Objetivo da tarefa:
Redimensione as coordenadas das respostas no trecho dos itens que começa na linha que contém "Select the Drobo 5N device image" e vai até o fim dos itens, com as duas pontas incluídas. Reescreva somente essas linhas, multiplique cada coordenada por 1,55, arredonde para inteiros com as metades para cima e deixe as imagens de fora da resposta.

Dados do exercício:
________

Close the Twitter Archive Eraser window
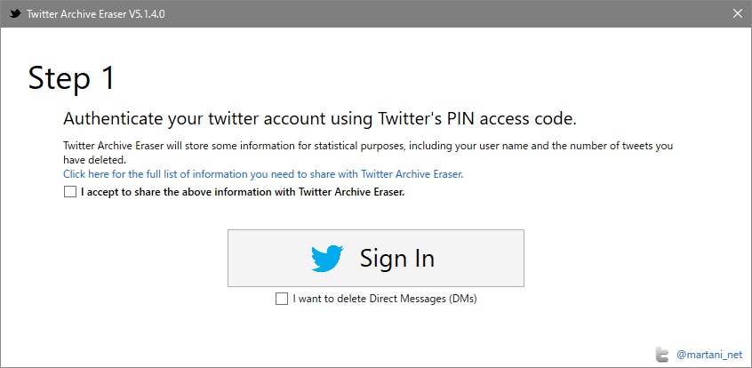 click(738, 13)
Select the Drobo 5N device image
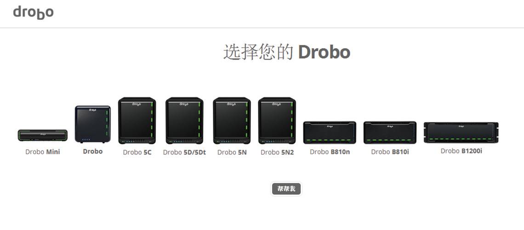 232,121
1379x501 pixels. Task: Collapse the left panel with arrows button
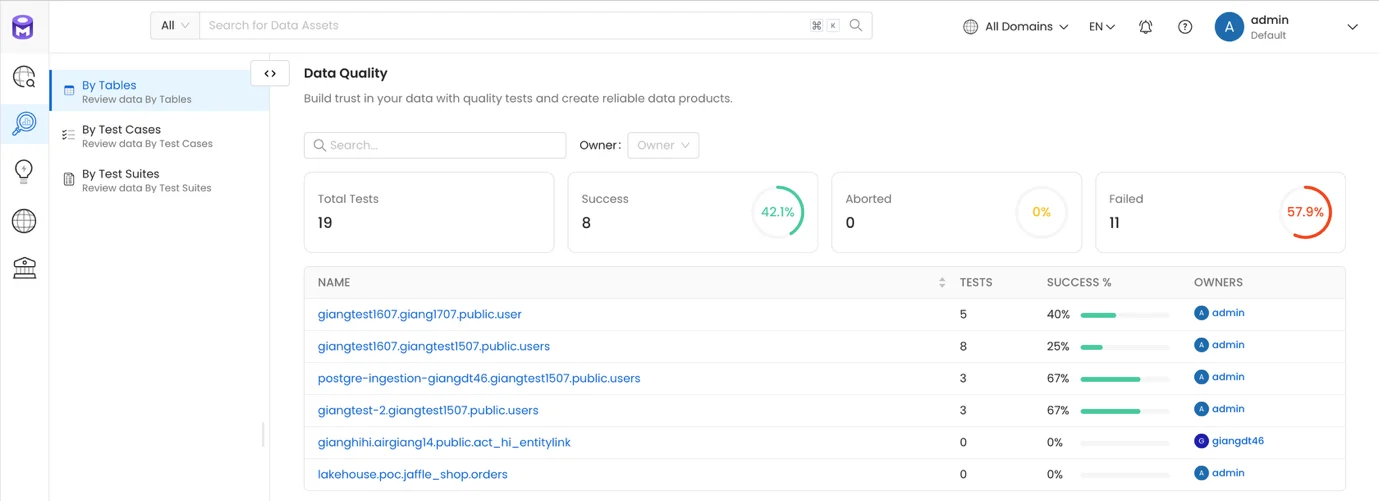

________

Resposta ao exercício:
Select the Drobo 5N device image
 360,188
1379x501 pixels. Task: Collapse the left panel with arrows button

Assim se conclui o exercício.